Saturday, November 08, 2008

"I don' wanna get FAT"

This is sad and horrifying, if it's true.

I don't know how true or widespread it is, but I have noticed in my Youth Group, a number of the girls - and even a few of the boys - refuse to take the dessert, or won't eat chips, or sometimes won't even eat ANY of the dinner on offer. Their explanation being, "I'm on a diet" or "I don't want to get fat."

(Sometimes it's that they've already eaten. And I admit, I gnash my teeth a little over the kids who walk in with Burger King bags and eat their "separate" food "separately" because one of the goals we are currently failing at is to be cohesive as a group, and when kids don't even EAT together...well, that's a problem).

These are not fat kids. These are normal-sized and even skinny kids.

I also remember my youngest cousin going through phases of that - she was in sports and I suspect the pressure came from her coach. When she was 9 and 10, she was so skinny I was afraid to hug her - afraid I'd break one of her bones. She was a naturally slender kid but I'm afraid she was also restricting her eating to stay even slimmer. (Fortunately puberty redistributed things, her parents stressed to her that some flesh is necessary to health, and she looks more within the normal range of variation now, and she eats reasonably).

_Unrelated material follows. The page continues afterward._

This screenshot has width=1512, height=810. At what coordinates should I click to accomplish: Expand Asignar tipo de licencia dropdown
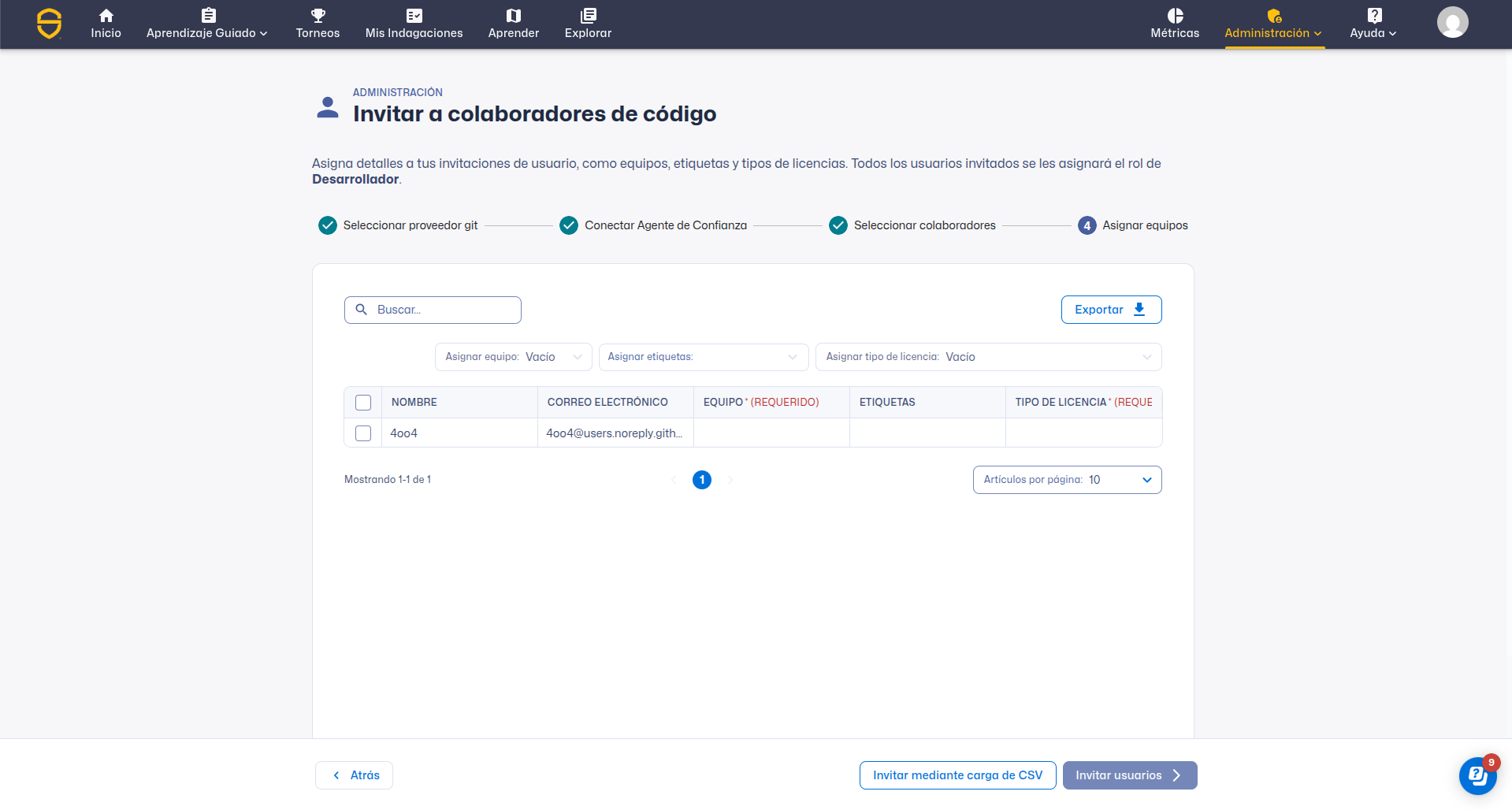coord(988,357)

I'm kind of fat myself, which is why stories like this make me shudder. I've been in that self-hating place for my body looking the way it does. I've done (in the past) things like writing down EVERY food I ate and not "allowing" myself any food another person might not "approve" of on the list. I've gone through my house and thrown out all the cookies, crackers, butter, everything that was high calorie, and tried to live with only skim milk, lowfat cheese, and salad makings in the fridge.

And it's a miserable way to be. It is the worst kind of tyranny to live under, the tyranny of your own mind.

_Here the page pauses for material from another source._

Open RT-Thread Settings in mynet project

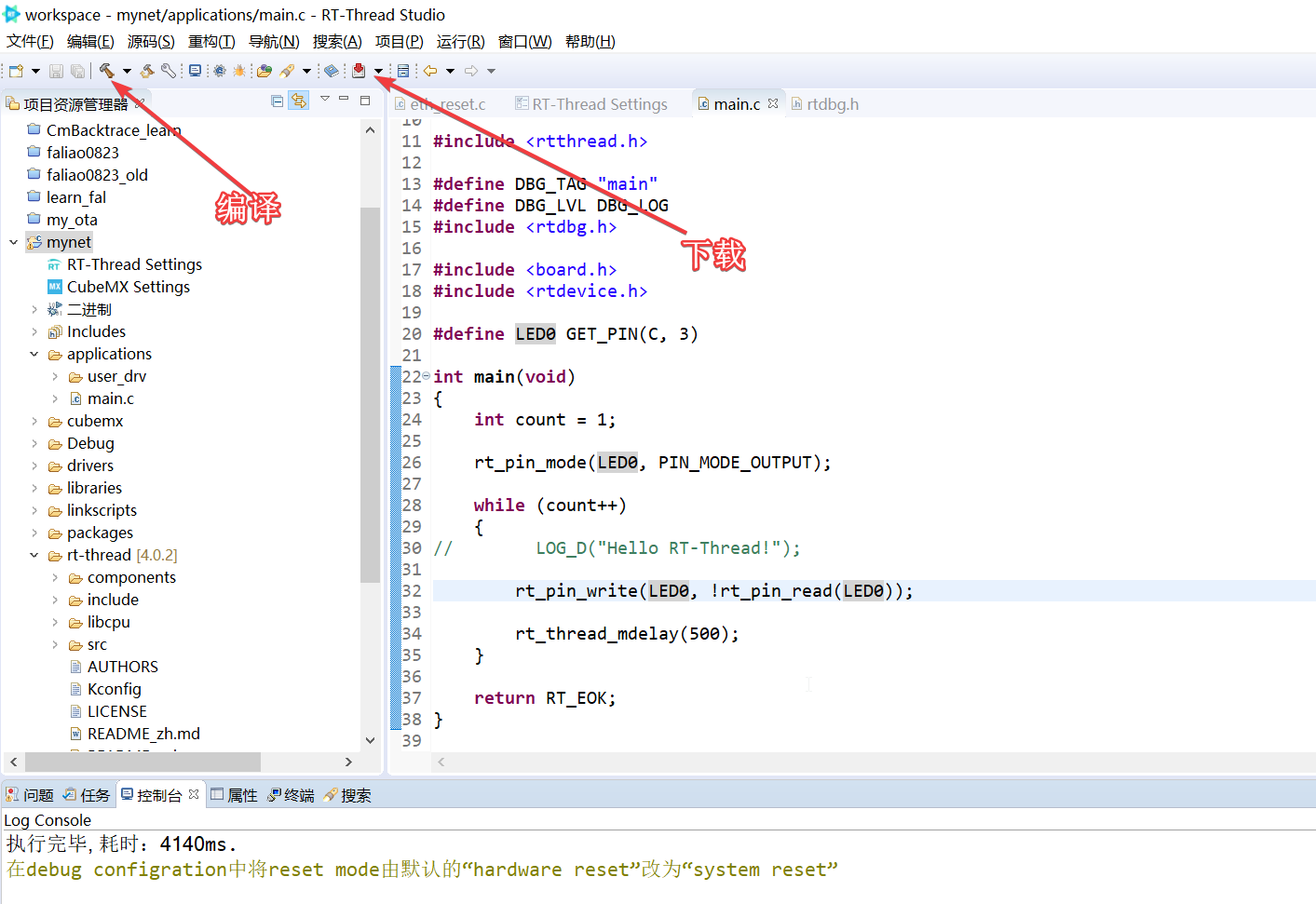click(x=136, y=264)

I can still unfortunately slip into the old self-hating patterns if I let myself - if I listen to too many "Fat Peoplez Gonna Die and It's a Good Thing Because Theyz So UGGGGLYYYY" stories on the news. Or if I even read some of the online health forums, where everything gets turned into a "Bash the typical American diet" or "Bash people who are not in the Underweight range of the BMI scale," or "Bash people who don't devote 8 hours a day to exercise and eat nothing but raw foods" topic.

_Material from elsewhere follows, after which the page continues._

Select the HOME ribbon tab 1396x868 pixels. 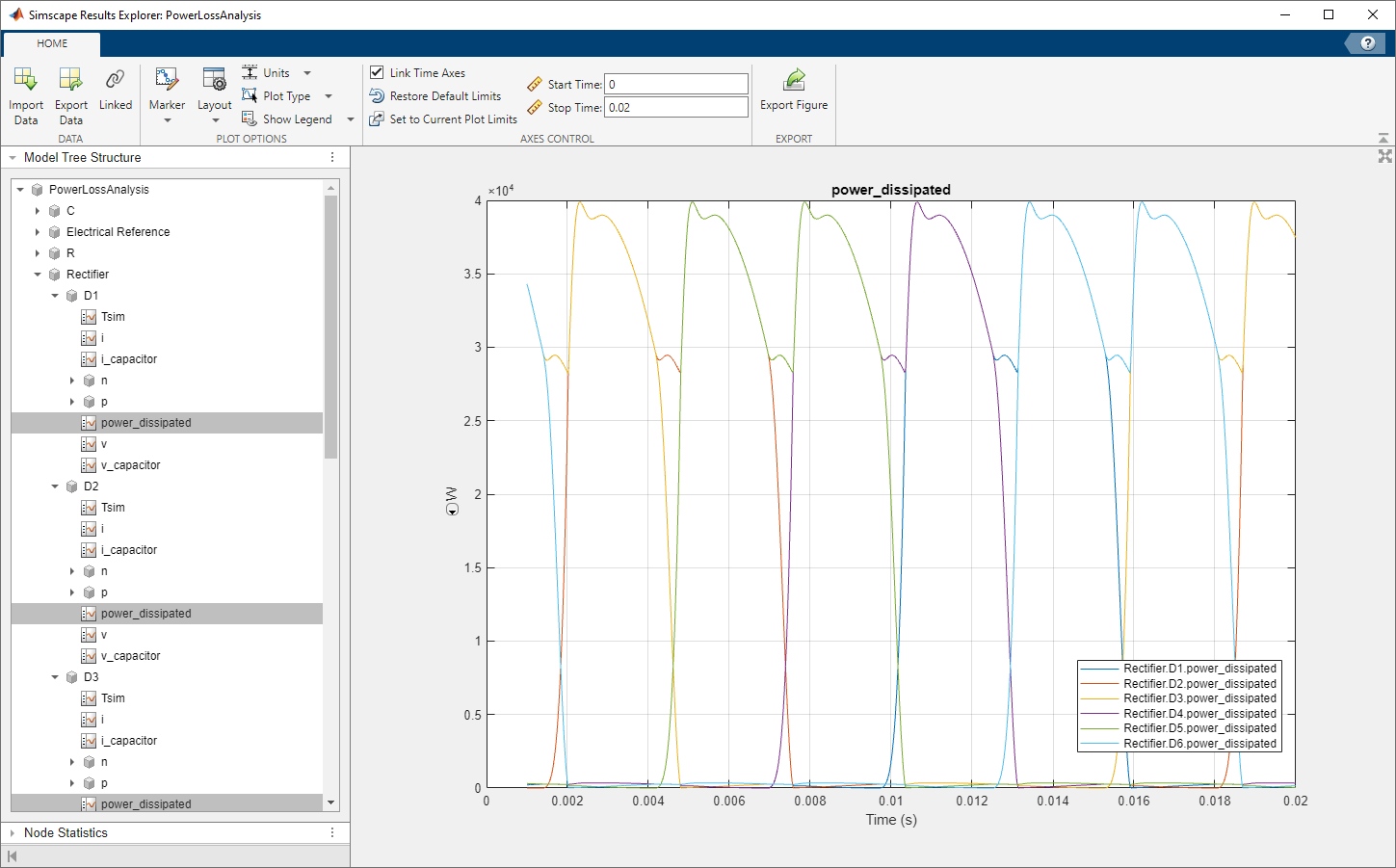pos(52,43)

So I worry a little bit that the coming Administration, in a misguided goal of "making everyone healthy" will buy into the idea that extreme slimness = good health, and no other combinations are possible. I hope we don't see more girls (and boys) going into disordered behavior, more people whose bodies just are prone to being larger demonized (and my big fear, being closed out of health-insurance plans), people being taught that food is something to fear and not to enjoy...

I suspect more teen girls have died from complications of anorexia and bulimia than have died from complications of being too fat. (And yes: I understand that eating disorders are a mental disorder, that they are related to OCD, that they can be helped by medications, and so, are not purely the fault of a screwed-up society telling people to be thin at any cost. But I know if I get "triggered" into feeling bad about my body by news stories, could it not affect someone who is more susceptible to that sort of behavior and attitude?)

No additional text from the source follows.